Although New Zealand has been a historically nonviolent country known to be mostly peaceful, there were a few factors at work that led to such a deadly attack. There has been an increasing sense of xenophobia across the country. “Inequality, homelessness and incarceration” rates are going up, according to Noble, and this has caused the “well-being of the population to be very fragile.”

Noble, who has lived in New Zealand her whole life, says there has been a change in New Zealanders’ widely-held beliefs. “I was brought up in a New Zealand that understood that people were not born into equal circumstances and, in the interests of fairness, some people needed and deserved government help. Now the dominant belief is that if people are poor or disadvantaged in any way it is because they have made bad choices or worse, that they are just inferior, and it would be unfair to penalise those who are successful (through tax) to help them.”
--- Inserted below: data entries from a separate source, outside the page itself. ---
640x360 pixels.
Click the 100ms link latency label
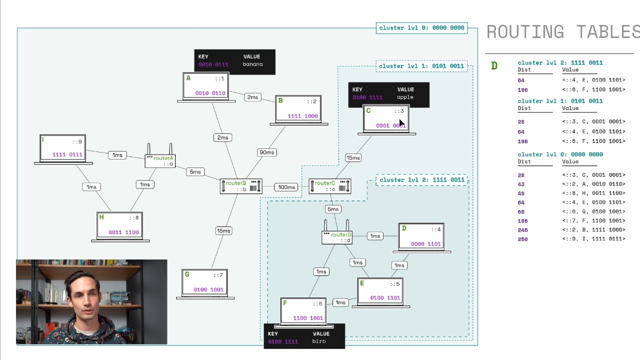click(x=286, y=187)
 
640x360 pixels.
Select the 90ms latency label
click(x=266, y=152)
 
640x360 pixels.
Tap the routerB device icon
click(x=240, y=186)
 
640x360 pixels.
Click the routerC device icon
click(x=330, y=186)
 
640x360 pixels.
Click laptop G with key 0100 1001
click(x=205, y=284)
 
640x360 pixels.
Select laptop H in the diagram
click(x=120, y=226)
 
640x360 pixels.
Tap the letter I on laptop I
click(x=43, y=140)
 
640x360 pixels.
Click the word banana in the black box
click(x=252, y=64)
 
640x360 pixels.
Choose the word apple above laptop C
click(x=405, y=98)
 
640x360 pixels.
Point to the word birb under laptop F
click(x=319, y=342)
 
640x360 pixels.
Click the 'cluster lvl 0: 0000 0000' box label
click(x=422, y=28)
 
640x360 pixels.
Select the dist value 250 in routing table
click(x=522, y=239)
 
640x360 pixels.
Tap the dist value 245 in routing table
click(x=522, y=230)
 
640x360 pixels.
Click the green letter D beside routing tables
click(x=494, y=66)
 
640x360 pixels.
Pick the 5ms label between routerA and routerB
click(x=195, y=172)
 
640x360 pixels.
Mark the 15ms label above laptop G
click(x=224, y=230)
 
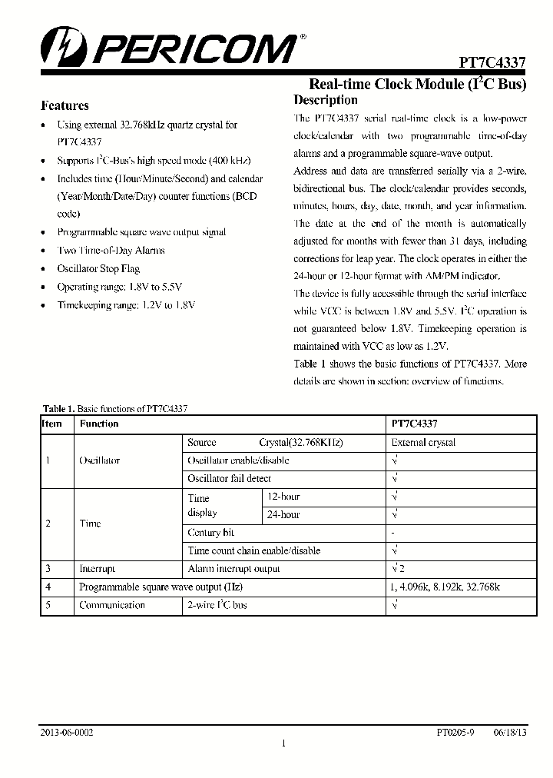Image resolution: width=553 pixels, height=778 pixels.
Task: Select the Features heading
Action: pyautogui.click(x=65, y=106)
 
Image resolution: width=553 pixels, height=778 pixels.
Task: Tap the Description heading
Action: pyautogui.click(x=326, y=100)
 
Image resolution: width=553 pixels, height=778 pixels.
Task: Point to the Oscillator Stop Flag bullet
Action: pyautogui.click(x=98, y=268)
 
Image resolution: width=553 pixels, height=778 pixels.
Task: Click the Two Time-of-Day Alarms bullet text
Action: pyautogui.click(x=111, y=250)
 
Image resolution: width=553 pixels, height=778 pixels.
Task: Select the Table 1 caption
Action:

The predominant race in New Zealand is white, with 74 percent of the population being of European descent. The indigenous people of New Zealand, called Maoris, are fairly present, making up 14.9 percent of the population, and immigrant Asians and non-Maori Pacific Islanders collectively make up another 19.2 percent of the population.

Recently, Noble said, there have been increasing tensions between different kinds of people – partially between people of different races and ethnicities and partially between people of different social classes. “The neo-liberal policies of the last 40 years have turned our egalitarian country into one of the most unequal societies in the western world…A country rife with division, distress, poverty, violence and mental illness. Miserable people being told to be angry, hate and blame others for their misery rather than identify and change the structural forces that create the circumstances they suffer.”

Noble says these shifting views, which, to some extent, mirror the views of some Americans, have contributed to an increasing sense of white nationalism, which was Tarrant’s motivation for the attack. And the attack, to some extent, mirrors the attacks that we’ve been experiencing in the U.S. in recent years.

The disparity between New Zealand and the U.S., however, is the way the countries have handled the aftermath of violent attacks. Gun control was at the top of New Zealanders’ minds and agendas after one attack, and they acted immediately. In the U.S., on the other hand, we’ve had numerous mass shootings that haven’t resulted in any real change. Attacks like this one have become almost commonplace in the states, which can make people numb to their effects.

Regardless of political beliefs, it’s safe to say no one wants to see innocent people die. New Zealand did the right thing by jumping into action, and they should serve as a reminder and a role model for the rest of the world.